Ophef in Bahrein om onderzoekscommissie
MANAMAH (ANP/AFP/RTR) – Een onafhankelijke commissie in Bahrein heeft dinsdag in een verklaring verzekerd dat ze doorgaat met haar onderzoek naar het gewelddadige optreden van de veiligheidsdiensten tegen sjiitische betogers.
Dat gebeurt echter niet meer vanuit het bureau van de commissie in de hoofdstad Manamah, dat een dag eerder werd aangevallen door woedende betogers.

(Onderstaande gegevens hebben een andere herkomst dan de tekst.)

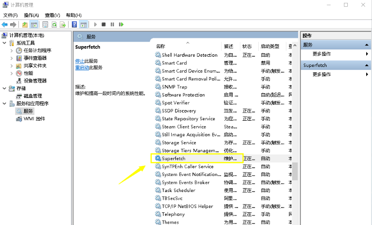Open the 操作(A) menu

[x=31, y=15]
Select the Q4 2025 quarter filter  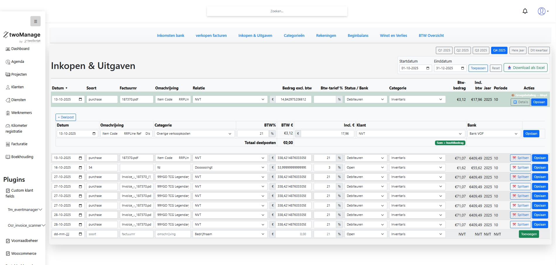(x=499, y=50)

Het pand werd bestormd, nadat media in Bahrein hadden gemeld dat de commissie van oordeel zou zijn dat de autoriteiten zich niet schuldig hebben gemaakt aan misdaden tegen de menselijkheid. In februari en maart trad het veiligheidsapparaat in Bahrein keihard op tegen demonstranten die democratische hervormingen eisten van het bewind van de soennitische koning Hamad bin Isa al-Khalifa.
De onderzoekscommissie is tot nader order alleen bereikbaar via e-mail en telefoon, meldde Cherif Bassiouni, een expert op het terrein van strafrecht en voorzitter van de commissie. Hij weersprak de aantijgingen met klem. De overige leden van de commissie zijn de Canadese jurist Philippe Kirsch, in het verleden president van het Internationaal Strafhof in Den Haag, en sir Nigel Rodley Simon, een lid van de mensenrechtencommissie van de Verenigde Naties.
Zeker 24 mensen stierven tijdens de ongeregeldheden op het eilandje in de Perzische Golf. Daarna stierven zeker vier mensen in de gevangenis, onder verdachte omstandigheden. Volgens mensenrechtenorganisaties werd er op grote schaal gemarteld door de veiligheidsdiensten. Zelfs betogers die met verwondingen waren opgenomen in ziekenhuizen, bleken niet veilig.
De koning heeft een aantal toezeggingen gedaan voor hervormingen, maar de oppositie verwacht weinig concrete vooruitgang. Bahrein is strategisch van groot belang voor het veel grotere buurland Saudi-Arabië en voor de Verenigde Staten. Het eiland is de thuisbasis voor de Vijfde Vloot van de Amerikaanse marine. De koning van Bahrein en Saudi-Arabië vermoeden dat de sjiitische aartsvijand Iran een rol speelt in de protesten.